CONFEDERATE MONUMENTS-CAPITOL
N.C. man arrested amid effort to move Confederate monuments
RALEIGH, N.C. (AP) – North Carolina State Capitol Police have arrested a man they say is suspected of starting a riot days earlier that led to a pair of damaged Confederate monuments on the old Capitol grounds. Police said Conrad Paul James was charged with inciting a riot, first-degree trespass, resisting an officer and injury to personal property, for events covering two nights.

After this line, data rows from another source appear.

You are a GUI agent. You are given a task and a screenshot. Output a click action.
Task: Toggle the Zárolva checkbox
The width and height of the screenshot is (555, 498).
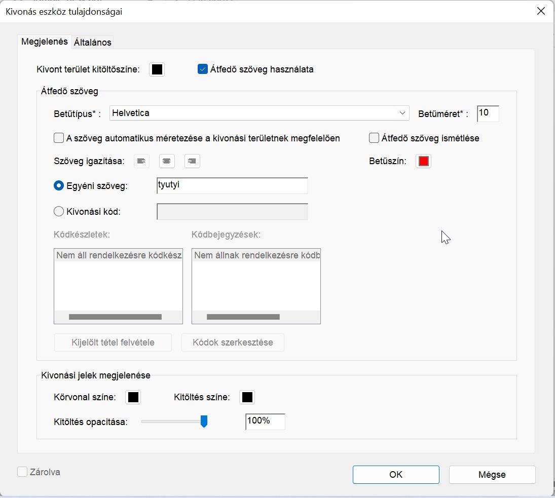pos(22,472)
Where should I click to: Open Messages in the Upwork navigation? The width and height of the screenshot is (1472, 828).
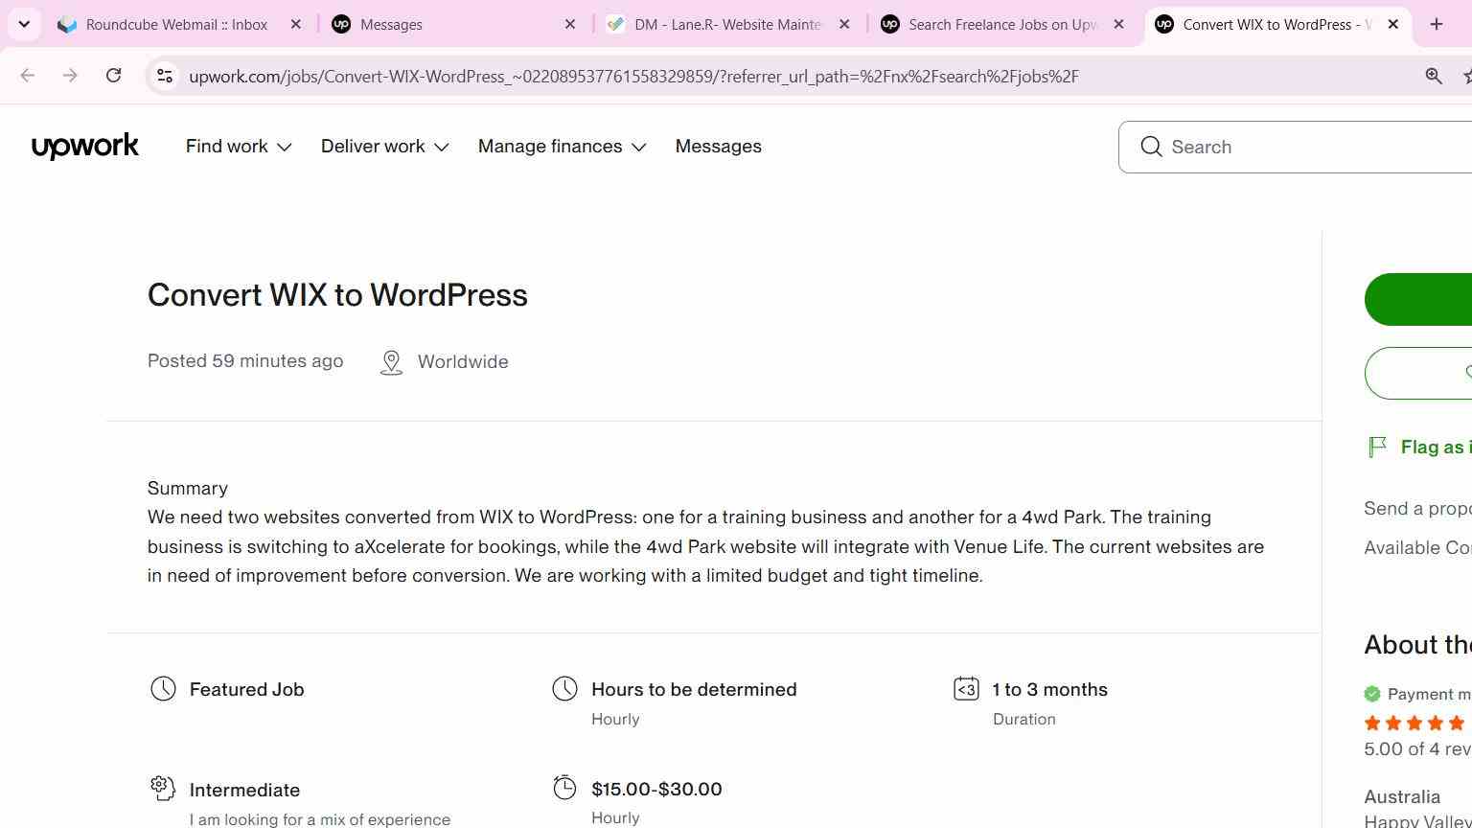[x=719, y=147]
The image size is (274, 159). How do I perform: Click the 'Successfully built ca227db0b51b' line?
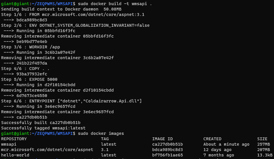[x=41, y=123]
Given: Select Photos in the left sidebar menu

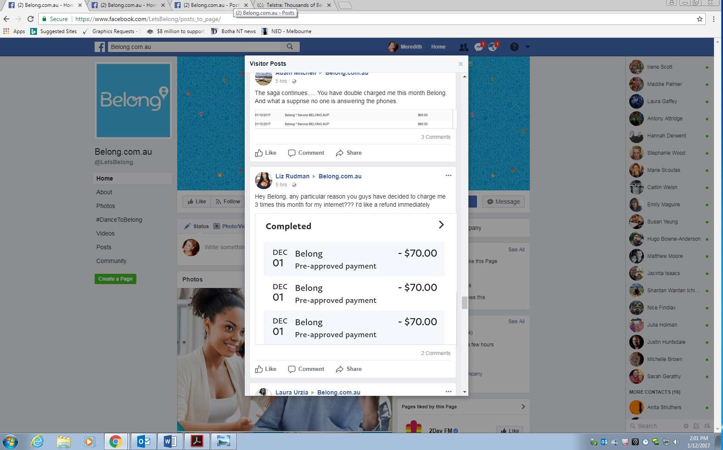Looking at the screenshot, I should 105,206.
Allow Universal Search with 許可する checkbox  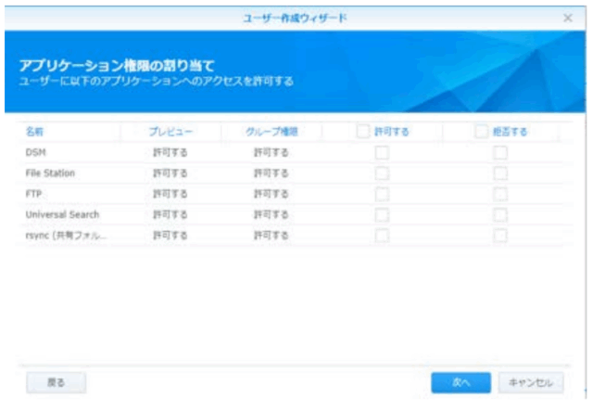[x=382, y=214]
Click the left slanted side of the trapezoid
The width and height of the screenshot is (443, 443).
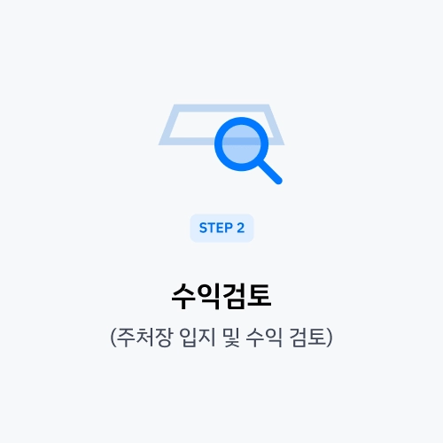tap(169, 125)
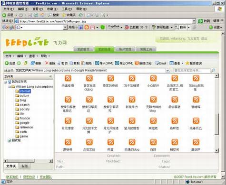Viewport: 226px width, 185px height.
Task: Click the Email toolbar icon
Action: (x=157, y=63)
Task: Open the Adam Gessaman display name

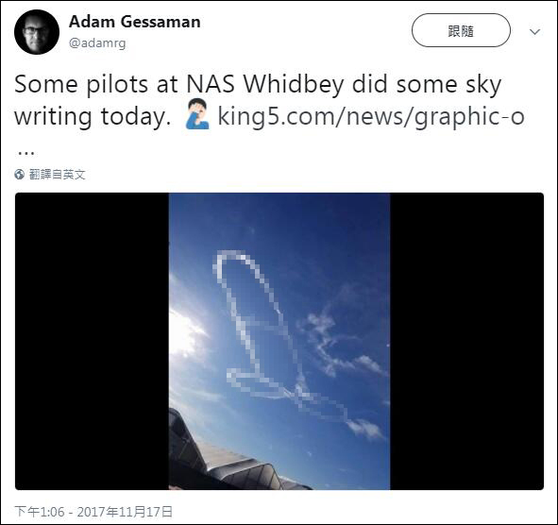Action: point(134,22)
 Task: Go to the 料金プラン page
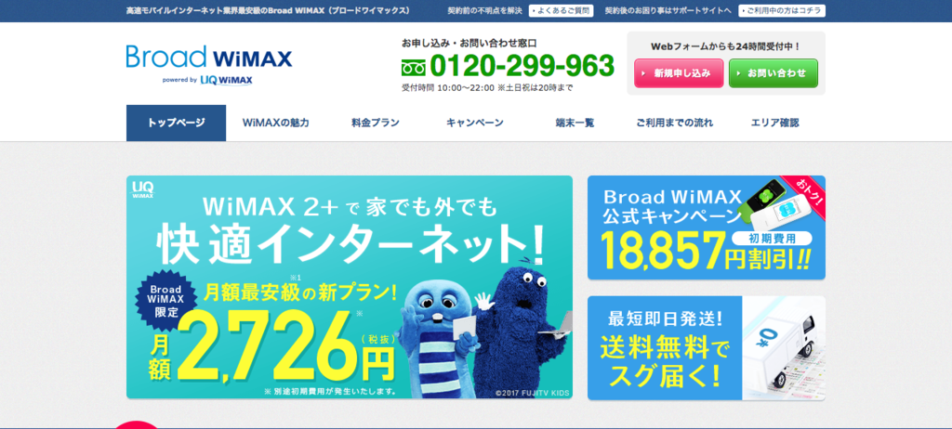(376, 124)
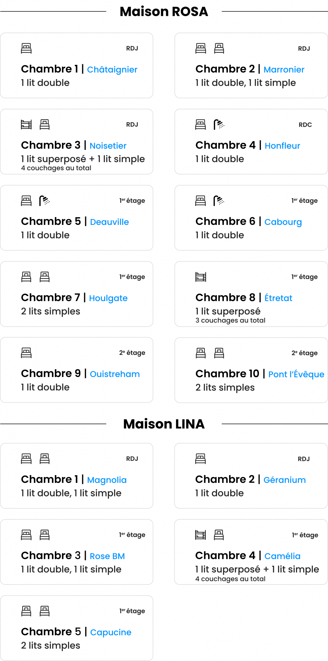Click the shower icon in Chambre 5 Deauville
The height and width of the screenshot is (661, 328).
[45, 201]
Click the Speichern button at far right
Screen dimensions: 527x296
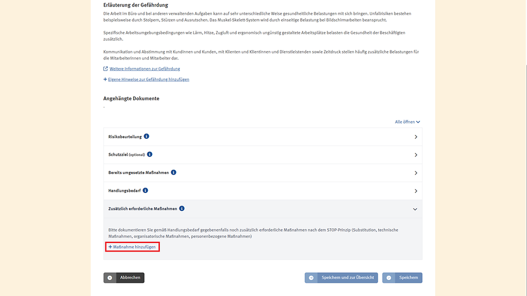coord(403,278)
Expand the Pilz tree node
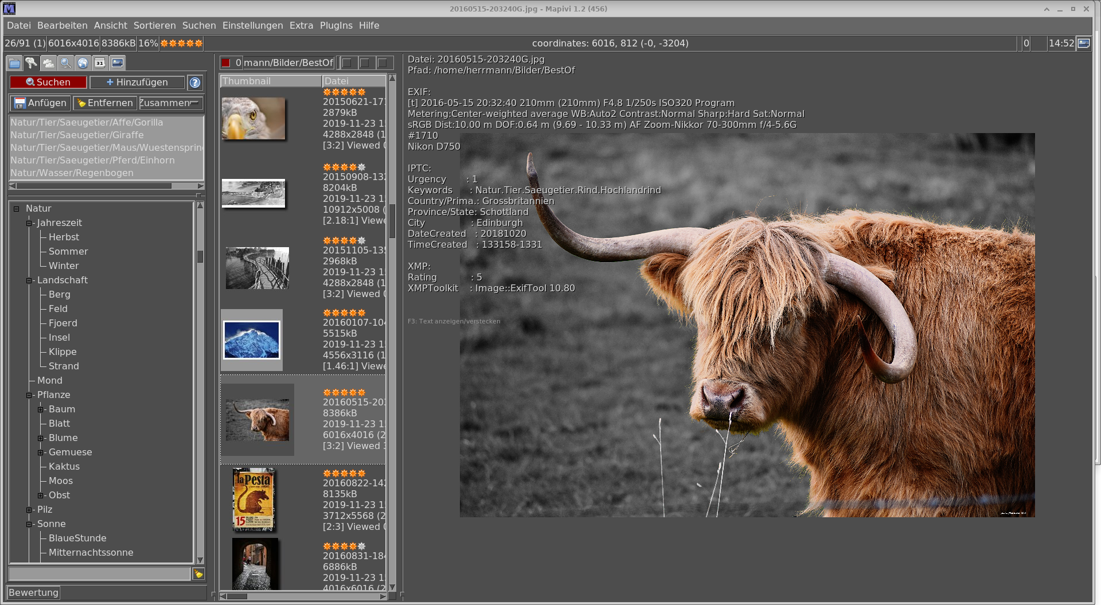The image size is (1101, 605). pyautogui.click(x=29, y=510)
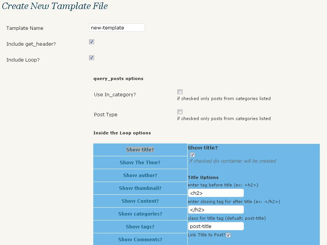Screen dimensions: 327x245
Task: Enable the Use In_category checkbox
Action: click(x=180, y=92)
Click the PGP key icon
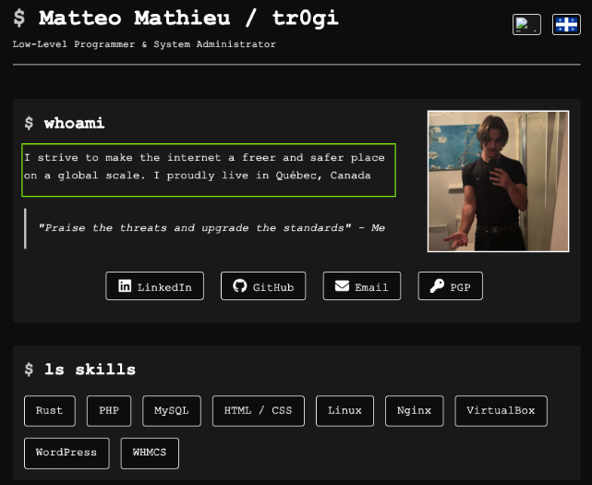This screenshot has width=592, height=485. coord(437,286)
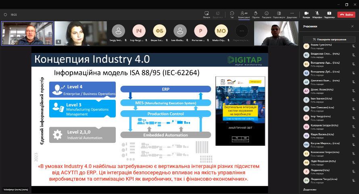Screen dimensions: 359x194
Task: Raise hand with the Підняти icon
Action: (256, 14)
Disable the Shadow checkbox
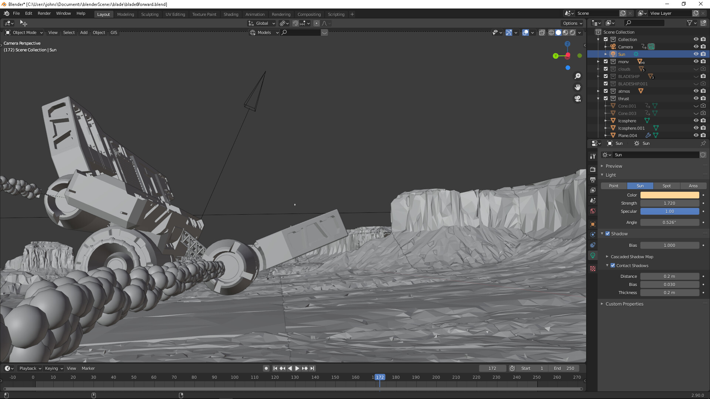The width and height of the screenshot is (710, 399). pos(608,234)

Police said he was arrested Sunday night. Police said James was jailed in Wake County on a $55,000 secured bond. A jail official didn’t have any information late Monday about whether James has an attorney.

 

 

CHARLOTTE SHOOTING
3 dead, 6 wounded in shooting at North Carolina block party
CHARLOTTE, N.C. (AP) – Police say a third person has died from wounds suffered when gunshots rang out at an impromptu celebration in North Carolina. On Monday afternoon, police said a third victim had been pronounced dead, 39-year-old Jamaa Keon Cassell. Earlier, police said one person was found dead at the scene and another pronounced dead shortly afterward. Police say the shooting happened early Monday at an impromptu block party in Charlotte that was a continuation of Juneteenth celebrations. About 400 people were gathered when someone in the crowd was struck during a hit-and-run accident, prompting the arrival of an ambulance and first responders. Police heard shots fired when they arrived.

 

 

ELECTION 2020
In NY, KY primaries, mail-in deluge and lines in Louisville
WASHINGTON (AP) – Overwhelmed Kentucky and New York officials face a deluge of mail-in votes that are likely to delay results for days after Tuesday’s congressional primaries. There’s a lot of interest in two contests in particular. One involves former Marine combat pilot Amy McGrath’s fight for the Democratic nomination to challenge Senate Majority Leader Mitch McConnell, the Kentucky Republican, this November. The other involves House Foreign Affairs Committee Chairman Eliot Engel of New York. The Democrat is seeking a 17th House term. McGrath and Engel are facing African American challengers fueled by voter fury over racism and recent police killings of blacks.

 

 

AP-US-ELECTION-2020-VOTING-RIGHTS-LAW
Election chaos renews focus on gutted Voting Rights Act
ATLANTA (AP) – A troubled Georgia presidential primary and fears of a repeat Tuesday in Kentucky have renewed attention on a diminished Voting Rights Act that Congress has left untouched since the Supreme Court gutted a key provision seven years ago. The dynamic has intensified Democrats’ calls for Congress to revisit the nation’s voting laws and establish a more centralized standard, and it’s ratcheted up concerns across the ideological spectrum that the presidential election in November could be leave some Americans questioning the result. “It’s going to be a long fall for election lawyers,” said University of Georgia law professor Lori Ringhand, an election law expert.